--- What is needed ---
With pictures excluded, give again exactly the lines running from the one holding "Task: Click AI" through the end of the listing below.

Records for this task section start

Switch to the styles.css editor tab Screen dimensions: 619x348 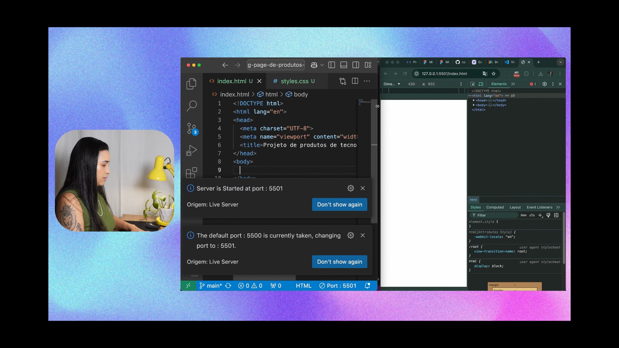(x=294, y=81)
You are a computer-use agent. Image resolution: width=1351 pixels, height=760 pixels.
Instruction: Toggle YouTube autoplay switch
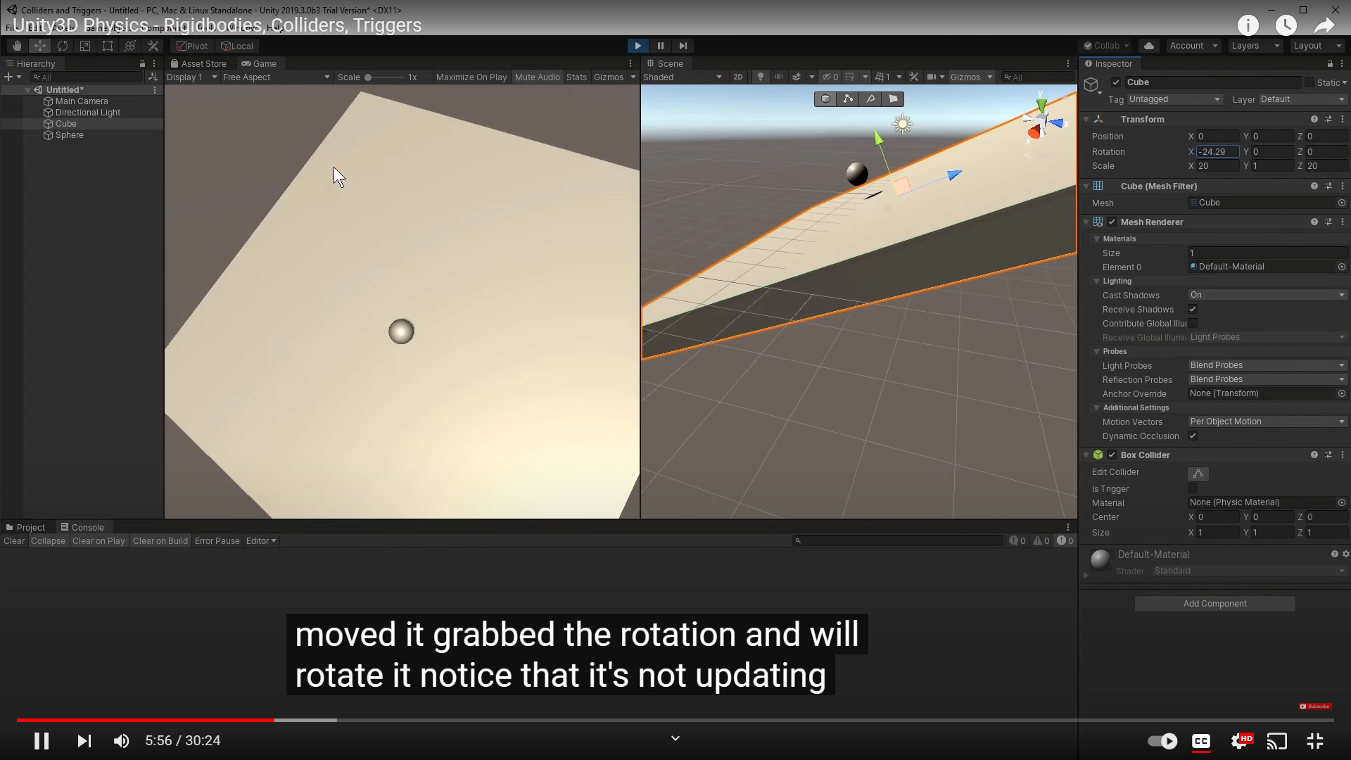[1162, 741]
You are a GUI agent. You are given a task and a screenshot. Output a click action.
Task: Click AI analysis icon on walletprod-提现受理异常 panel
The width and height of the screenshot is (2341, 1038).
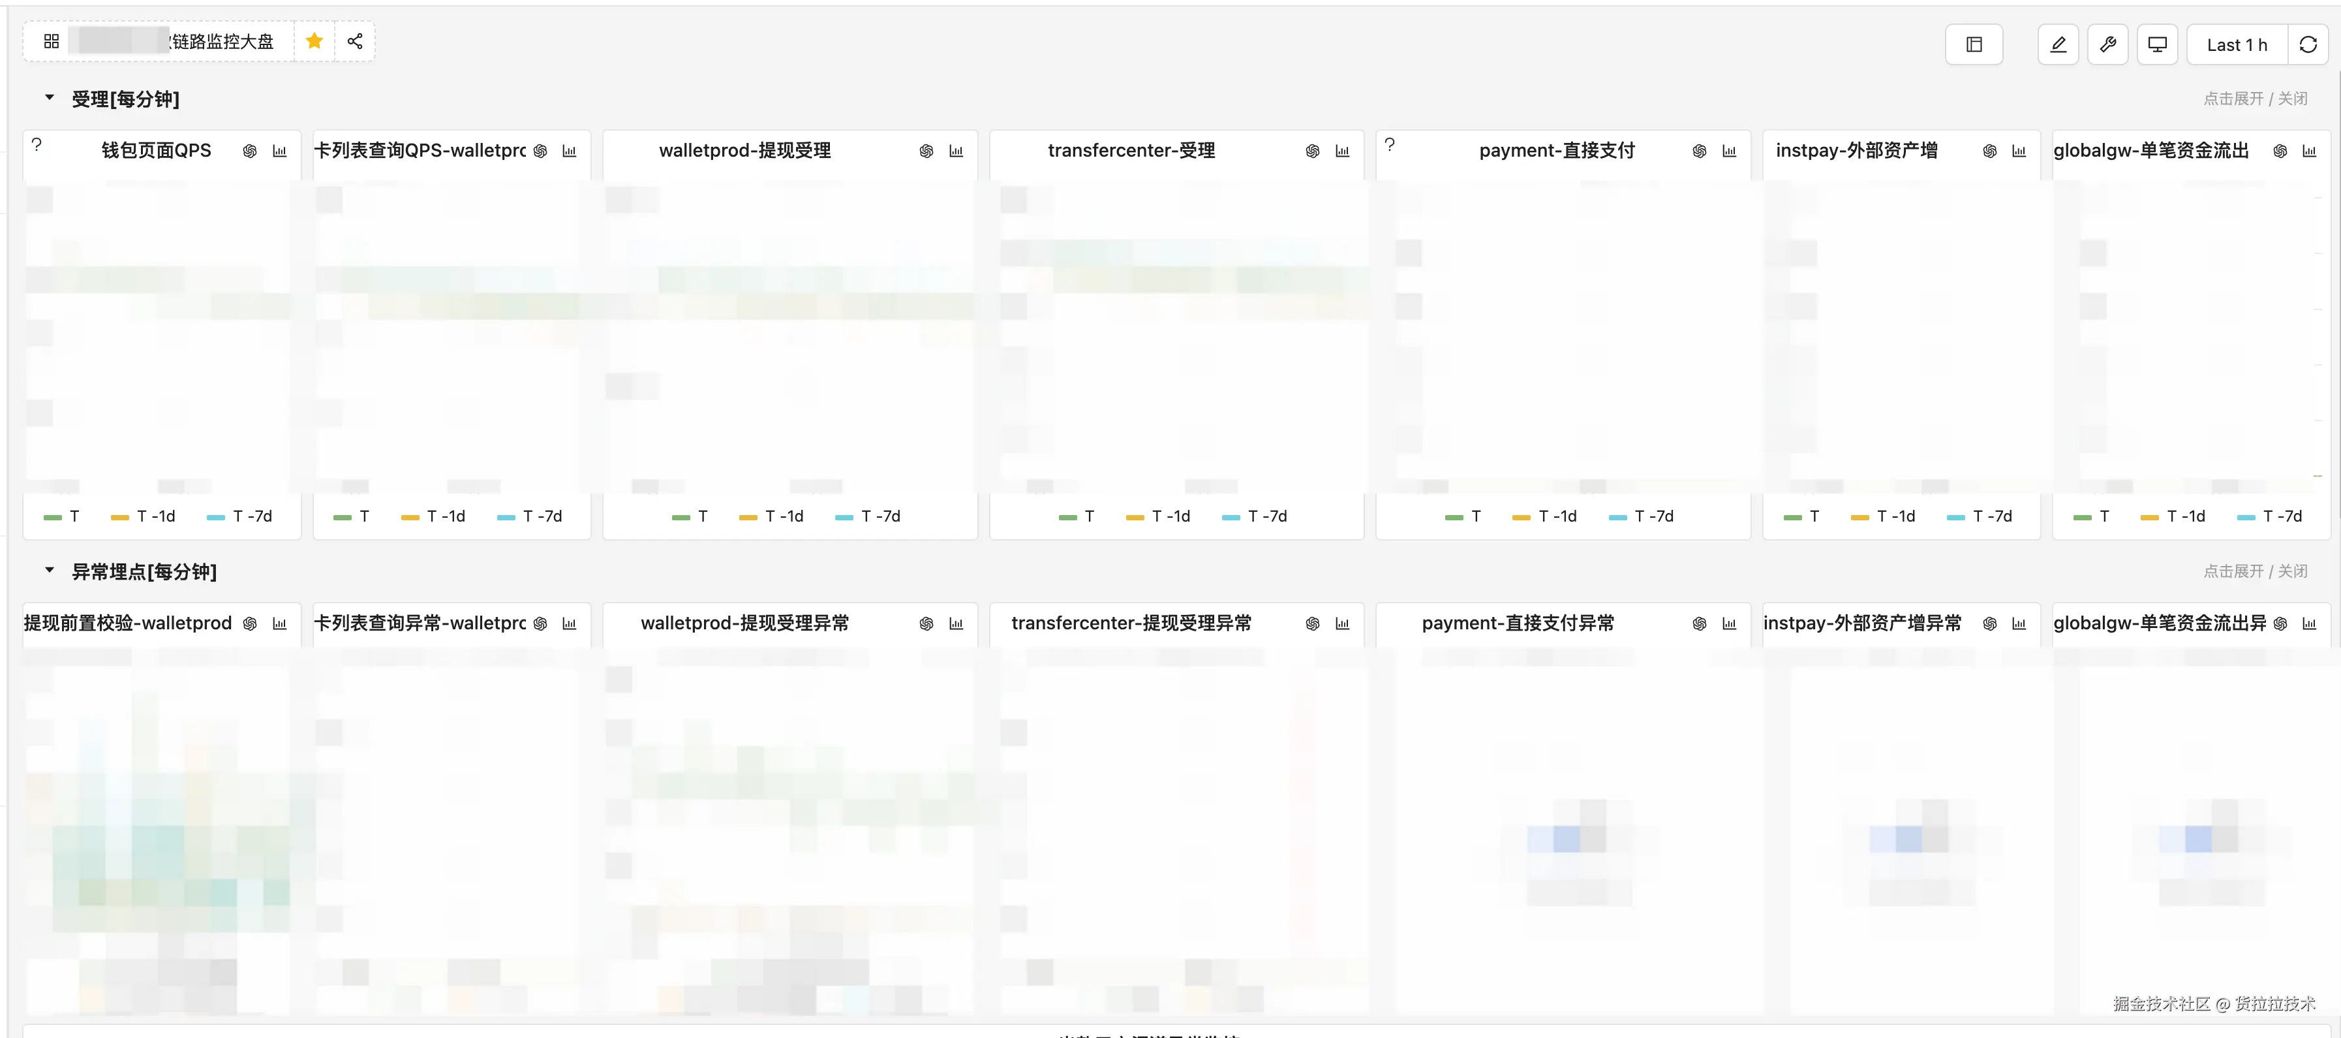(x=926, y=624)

Records for this task section end

--- Exercise solution ---
Task: Click AI analysis icon on walletprod-提现受理异常 panel
The width and height of the screenshot is (2341, 1038).
(x=926, y=624)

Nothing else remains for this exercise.